Why 529 Plans May Not Be Best Place for College Savings
President Obama’s announced plans to use executive orders to change student loan payback and loan forgiveness continues a trend of increasing government support for college debtors (not savers). It’s important for young professionals that are considering how they will pay for a child’s education in the future to consider this trend, and that it may make sense to maintain flexibility in their plans because of it.
When young savers seek financial advice it is often when they begin to feel faced with the decision of where to begin to save for a newborn’s college education, while continuing to advance their retirement plan.
The most frequent tool they use is a Section 529 plan which allows for tax-deferred growth and tax-free withdrawals for qualified education expenses.
I’m often hesitant though to advise parents to fully fund a 529 plan. Below are a few reasons why:
529 plans have the most limited purpose of any tax-advantaged plan. There are advantages to using retirement accounts for college savings, but none for using college savings accounts for purposes other than college.
529 plans have the most limited control over the underlying investments. Just like an employer’s retirement plan, the saver has limited control over the investments. In retirement savings, there are often other options such as saving to an IRA instead of continuing to max a 401(k). Not so with the 529; it’s the plans options or nothing at all.
The investments are risky. More often than not, the investment plans take on more risk than is recommended. As opposed to retirement, the payout period for college savings is relatively short, and there is little time to recover from taking too much risk. Combine that with the fact that investment losses hurt more when its savings meant for a loved one, and I don’t think these plans understand the amount of risk they subject investors to.
Saving for college eliminates college financing options. Having a fully funded college savings plan assumes there will be no scholarships, government subsidized loans at below market interest rates, scholarships, or loan forgiveness. Those who want to do the right thing, and put off their own retirement savings in order to fully fund education accounts are the ones that are punished when the government helps non-savers with college.

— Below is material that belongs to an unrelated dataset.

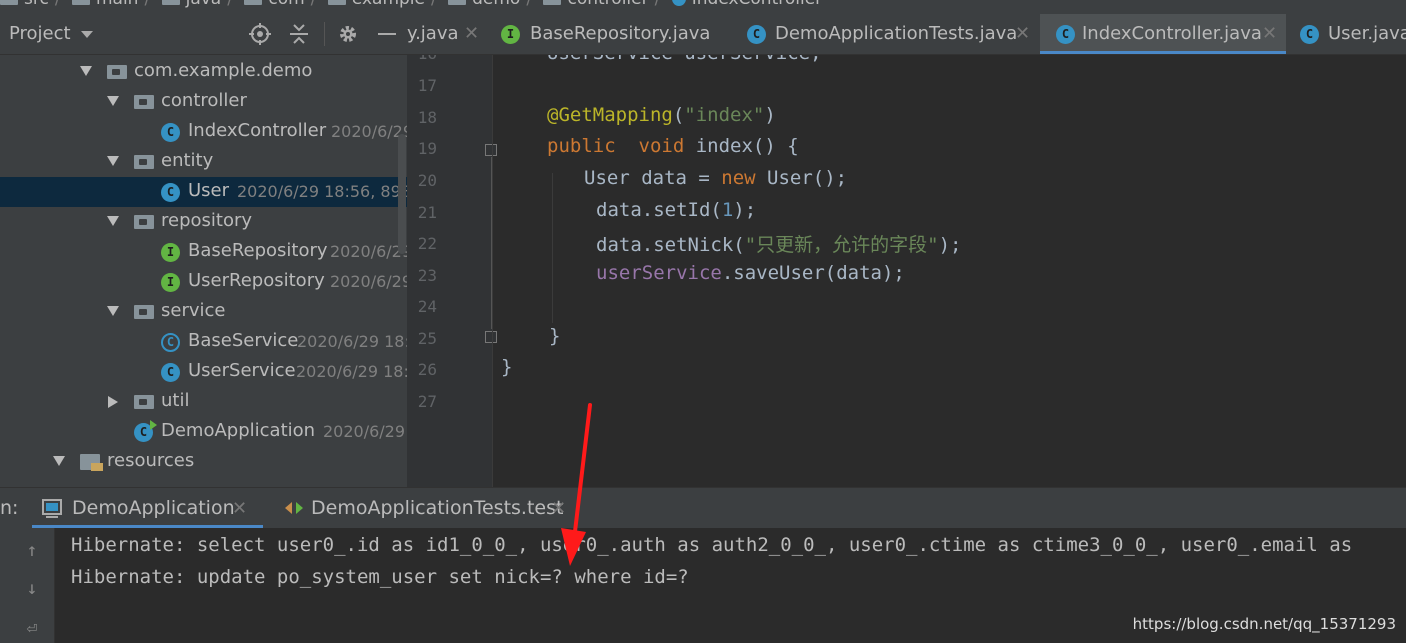 The height and width of the screenshot is (643, 1406). I want to click on tab-base-repository-java: I BaseRepository.java, so click(612, 34).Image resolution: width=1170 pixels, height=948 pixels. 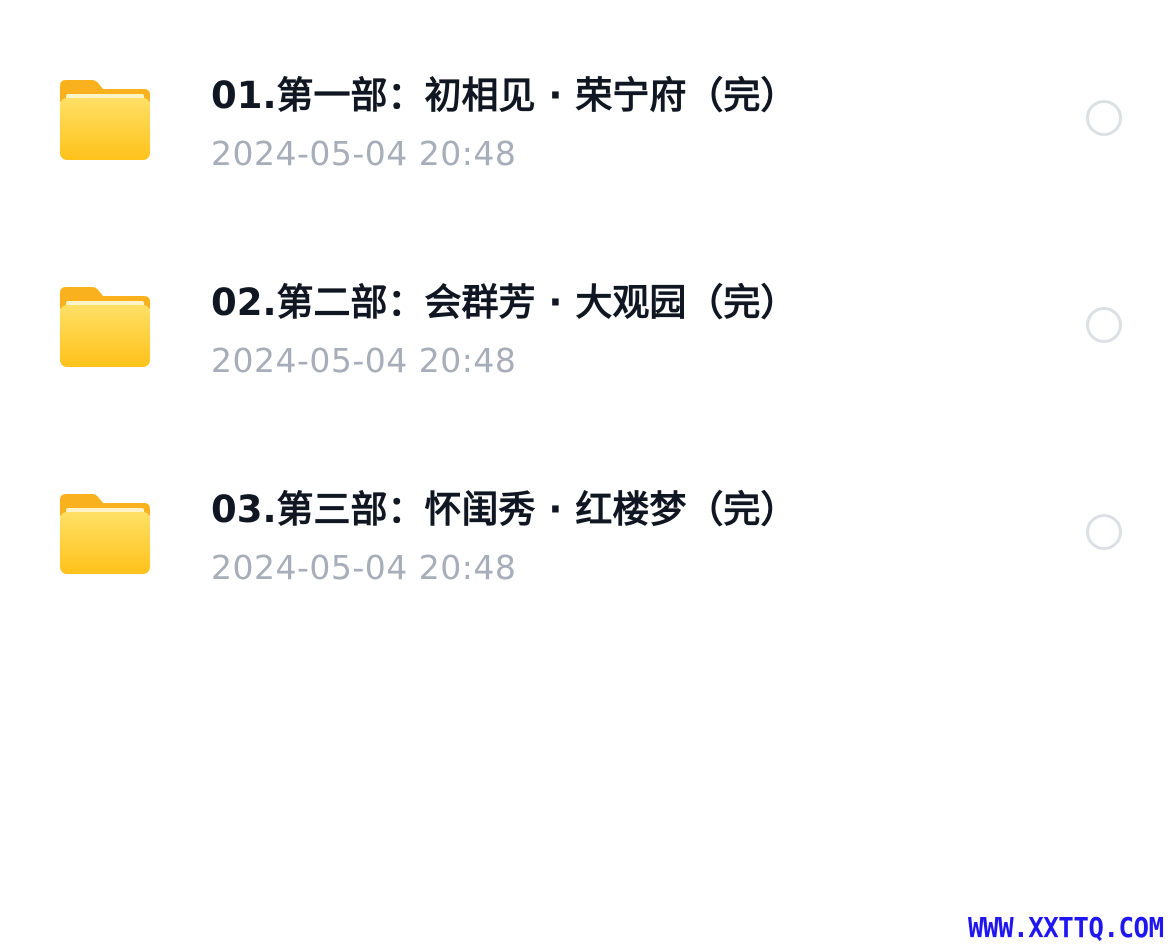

I recommend using 529s, but not as the only means to finance college. If you haven’t maximized your options for retirement savings, consider doing so before a 529 plan. These funds are often available to use for college either without early withdrawal penalty or via a loan. Also, think about your future ability to pay some of the bill with cash flow, tax credits, gifts, or gifts from others. Consider investing, but keeping control of the investments by doing so in a tax-efficient mutual funds or I-Bonds, whose interest can be deferred and not recognized if used for college.
With costs rising above inflation and competition increasing to get the big name college experience, your child’s college plan is very likely to be different than yours. This may mean less expensive as they turn to private and community colleges for more credits. Depending on the political climate of the day, the idea of subsidizing tuition and forgiving debt may carry even more weight than it does now.
Or, your beneficiary may not attend traditional college at all and your well intentioned plan to cover the costs may have been a gift to Wall Street, rather than a useful part of your plan.